Vissuta a cavallo dell’anno 300 e morta all’età di ventuno anni, morì a causa della persecuzione dei cristiani messa in opera da Diocleziano. Di origini nobili siracusane, Lucia pagò con la vita la scelta di consacrarsi alla religione cristiana, anche in riconoscenza della  guarigione della madre, ottenuta a seguito delle preghiere a S. Agata che, peraltro, le apparve in sogno.

Le testimonianze storiche in ordine al martirio di S. Lucia, a seguito della denuncia del pagano cui era stata promessa in sposa, narrano di eventi prodigiosi. La Santa dapprima riuscì miracolosamente ad opporsi con la sua sola forza a decine di uomini e buoi che volevano esporla per sfregio tra le prostitute, dopo uscì illesa anche dal supplizio del fuoco e fu infine uccisa per decapitazione o, secondo altre fonti, per sgozzamento.

Anzitutto il giorno scelto per celebrare Santa Lucia corrispondeva col solstizio d’inverno, la giornata più corta dell’anno, tanto è vero che la ricorrenza rimaneva impressa nel detto “Santa Lucia il giorno più corto che ci sia”. Questo fino all’adozione del calendario gregoriano che spostò il solstizio di nove giorni in avanti.

Anche dal punto di vista gastronomico la festività di S.Lucia rappresenta un unicum, in quanto in questo giorno la tradizione imponeva l’astensione dalla pasta e dal pane. Il tutto deve ricondursi alle storiche carestie che colpirono le città di Siracusa e Palermo tra il 1600 e 1700 e che, secondo diverse testimonianze dell’epoca, finirono grazie all’intercessione della santa. In particolare, si narra che il 13 dicembre 1646 una quaglia volteggiava nella Cattedrale di Siracusa durante lo svolgimento di una funzione religiosa. Proprio quando la quaglia si posò sul soglio episcopale fu annunciato l’arrivo al porto di una nave carica di cereali.

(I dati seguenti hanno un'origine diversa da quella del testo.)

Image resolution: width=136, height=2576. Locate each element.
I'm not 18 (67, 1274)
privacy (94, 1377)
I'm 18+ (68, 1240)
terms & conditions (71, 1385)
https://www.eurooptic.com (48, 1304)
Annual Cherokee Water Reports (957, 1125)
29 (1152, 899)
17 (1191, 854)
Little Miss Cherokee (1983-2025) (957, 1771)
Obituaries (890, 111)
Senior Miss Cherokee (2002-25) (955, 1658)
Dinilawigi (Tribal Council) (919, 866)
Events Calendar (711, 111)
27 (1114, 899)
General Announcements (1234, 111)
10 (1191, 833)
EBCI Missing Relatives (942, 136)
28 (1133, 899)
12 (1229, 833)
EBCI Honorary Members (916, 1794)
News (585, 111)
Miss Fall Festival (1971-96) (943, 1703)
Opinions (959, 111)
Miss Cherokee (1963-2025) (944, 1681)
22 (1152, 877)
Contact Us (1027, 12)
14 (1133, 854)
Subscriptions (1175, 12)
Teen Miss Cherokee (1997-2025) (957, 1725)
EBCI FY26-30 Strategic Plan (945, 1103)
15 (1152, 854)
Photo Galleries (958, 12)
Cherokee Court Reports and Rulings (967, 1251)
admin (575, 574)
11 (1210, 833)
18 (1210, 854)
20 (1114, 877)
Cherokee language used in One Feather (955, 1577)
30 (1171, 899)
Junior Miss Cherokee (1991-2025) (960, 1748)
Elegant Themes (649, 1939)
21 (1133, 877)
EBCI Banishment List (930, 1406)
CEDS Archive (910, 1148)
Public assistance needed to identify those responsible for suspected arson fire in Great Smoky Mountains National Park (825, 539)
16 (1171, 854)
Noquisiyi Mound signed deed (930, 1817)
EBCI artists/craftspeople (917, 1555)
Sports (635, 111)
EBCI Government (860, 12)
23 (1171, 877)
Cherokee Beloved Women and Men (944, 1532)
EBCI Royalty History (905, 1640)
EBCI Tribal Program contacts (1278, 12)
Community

Da lì in poi si radica una tradizione per la quale il tredici dicembre ci si astiene, come detto, dal consumo di pasta e pane. Si trattava originariamente di un atto penitenziale, anche se le leccornie come arancini e panelle, tipiche di questa giornata, hanno modificato il senso della tradizione originaria.

Nasce nello stesso contesto il piatto della “cuccìa” un piatto fatto di grano cotto, originariamente condito con olio di oliva e poi, via via nel tempo, arricchito di varianti e modifiche dolciarie che lo hanno reso più appetibile. La tradizione andrebbe spiegata con l’esigenza della popolazione di sfamarsi in fretta all’arrivo del carico di grano che, pertanto, non fu macinato per farne pane, ma fu consumato cuocendolo direttamente.  

Dal repertorio di accadimenti attribuiti alla storia di Santa Lucia va esclusa la leggenda secondo la quale lei subì la tortura di aver cavati gli occhi o quella per cui se li sarebbe cavati da sola per resistere alle tentazioni. In realtà l’iconografia che la raffigura con gli occhi deposti su un piatto va ricondotta all’etimologia del suo nome derivante da Lux, luce, fattore che l’ha fatta diventare la protettrice della vista.

In ultimo bisogna sottolineare come la figura di Lucia trovi spazio anche nella Divina Commedia, dove avverte Beatrice dello smarrimento di Dante e viene definita come la “nimica di ciascun crudele”.